Red Hat Enterprise Linux system hangs with the error "Page fault caused by firmware"

Solution Verified - Updated -

Environment

  • Red Hat Enterprise Linux 7

    • Specifically between kernel versions kernel-3.10.0-1160.31.1.el7 up to but not including kernel-3.10.0-1160.61.1.el7

Issue

  • The kernel logs show errors and warnings regarding EFI Runtime Services, Firmware Bugs, at least one kworker threads blocked for a long time, etc.
  • Assembling Intel's imsm RAID container fails with mdadm errors.
  • The system might become unresponsive after some time if the above errors are noted.

Resolution

Root Cause

  • An update to how the kernel switches addresses spaces when invoking UEFI runtime services introduced a bug wherein UEFI runtime services could be disabled and cause a kworker thread to hang indefinitely.
  • UEFIs provide a variety of functionality useful for any Operation System.
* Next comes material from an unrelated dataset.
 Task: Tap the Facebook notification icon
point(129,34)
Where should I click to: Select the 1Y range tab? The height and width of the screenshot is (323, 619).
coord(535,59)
The functionality is vital for properly booting an Operating System, but the same functions may be useful after a system fully boots (generally referred to as "runtime").
  • The code path facilitating the use of the functions was streamlined in the upstream Linux kernel and backported to Red Hat Enterprise Linux.
  • The streamlining introduced a bug in how the kernel manages Translation Lookaside Buffer (TLB) flushes documented in the article RHEL7: kernel crashes in leave_mm() with a message "kernel BUG at arch/x86/mm/tlb.c:48!".
  • The above fix addressed the prior issue but did not address an edge case. The edge case occurred due to an inconsistency in the state of the current memory management structure used to map memory for the CPU.
  • Effectively, the inconsistency allowed for the CPU to attempt to operate on regular memory within its TLB while the EFI memory was still currently mapped in. This triggers a page fault (we have an address for memory but do not actually "own" it) and the EFI recovers from this page fault. However, due to how EFIs handle page faults, EFI runtime services are then disabled and the kworker thread managing the work going to the UEFI is frozen in uninterruptible sleep (D) state.
  • The fix establishes a state for the CPU's TLB when doing these operations and takes action accordingly based on the state avoiding the inconsistency.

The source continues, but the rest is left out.